[BEGIN]
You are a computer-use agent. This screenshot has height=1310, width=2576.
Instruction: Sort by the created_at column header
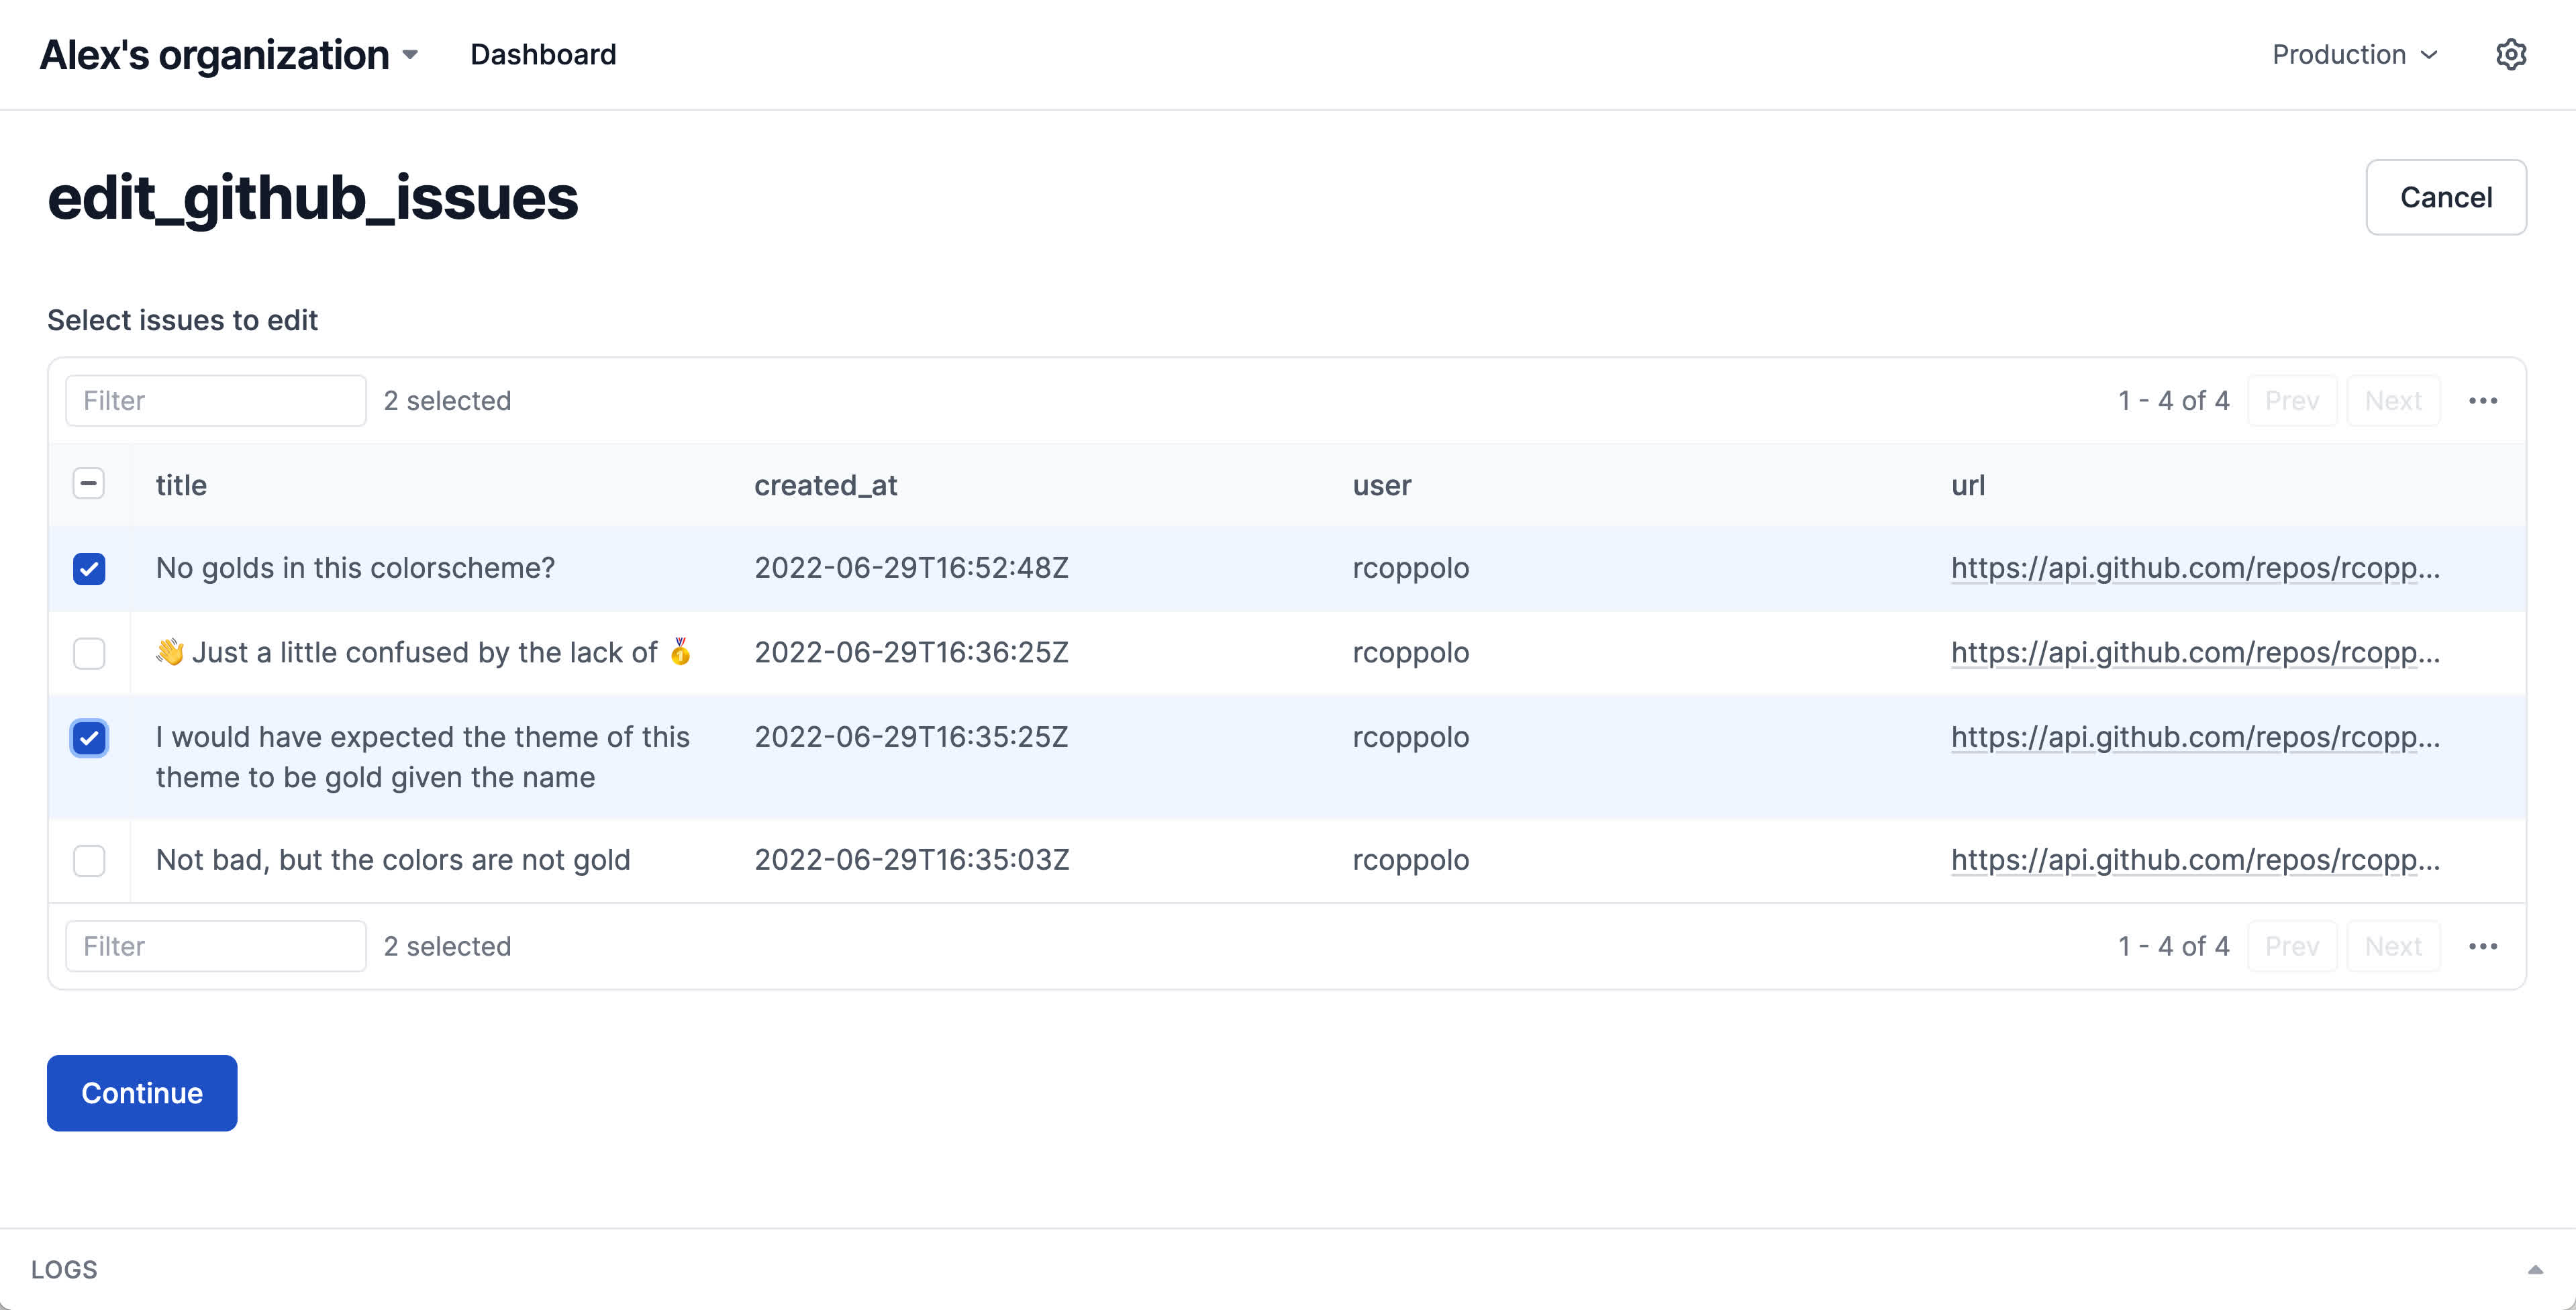(825, 485)
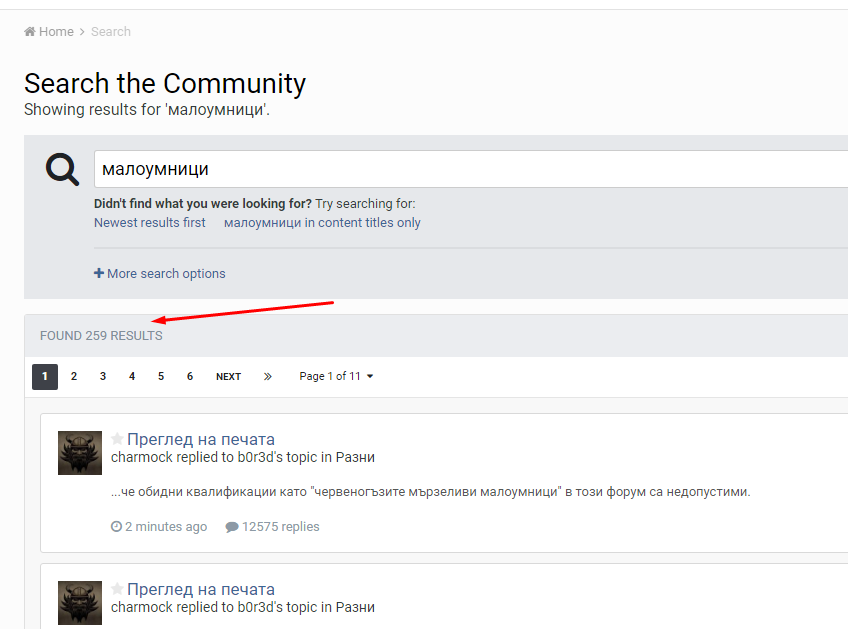
Task: Go to results page 2
Action: pyautogui.click(x=74, y=376)
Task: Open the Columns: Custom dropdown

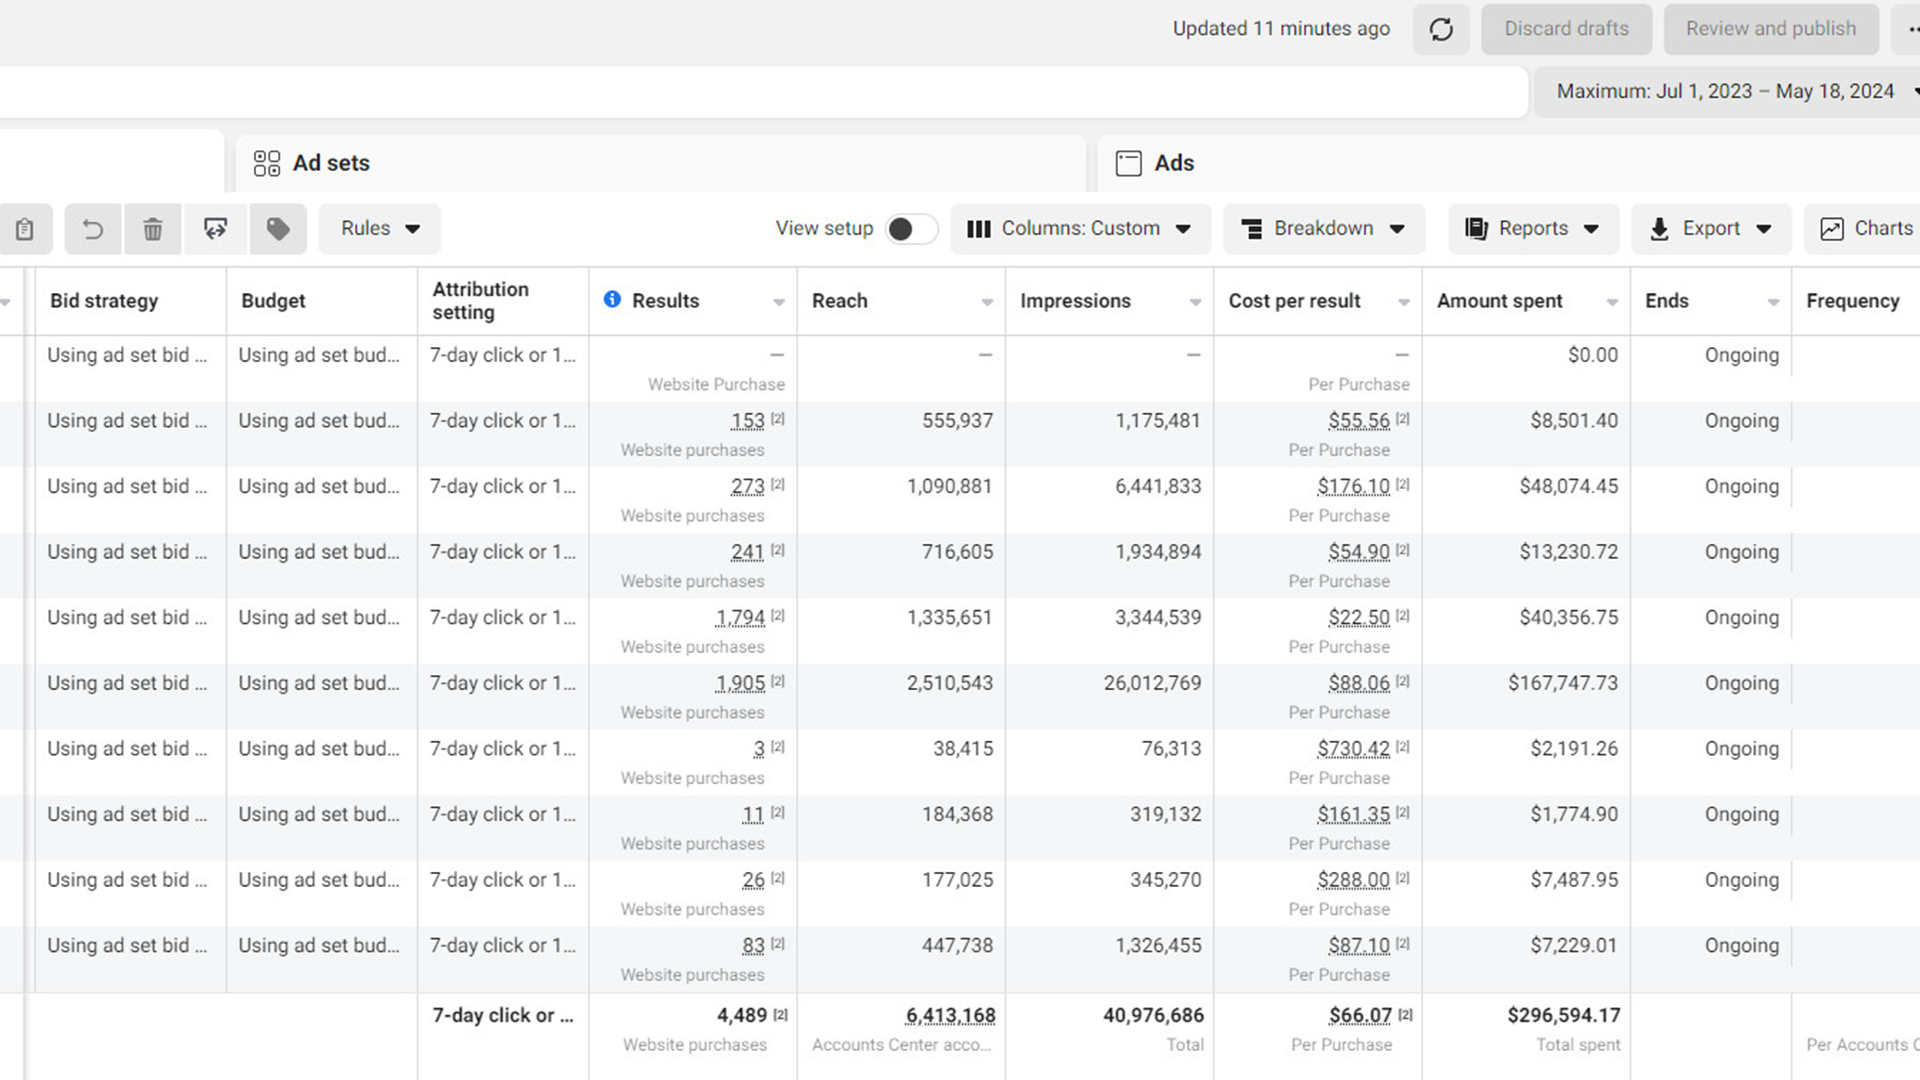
[END]
> [YOUR INSTRUCTIONS] Copy the material above word for word, leaving out the pictures.

> [ANSWER TO THE TASK]
You are a computer-use agent. This screenshot has height=1310, width=2576.
Instruction: Sort by the created_at column header
(825, 485)
Task: Go to results page 2
Action: pyautogui.click(x=74, y=376)
Task: Open the Columns: Custom dropdown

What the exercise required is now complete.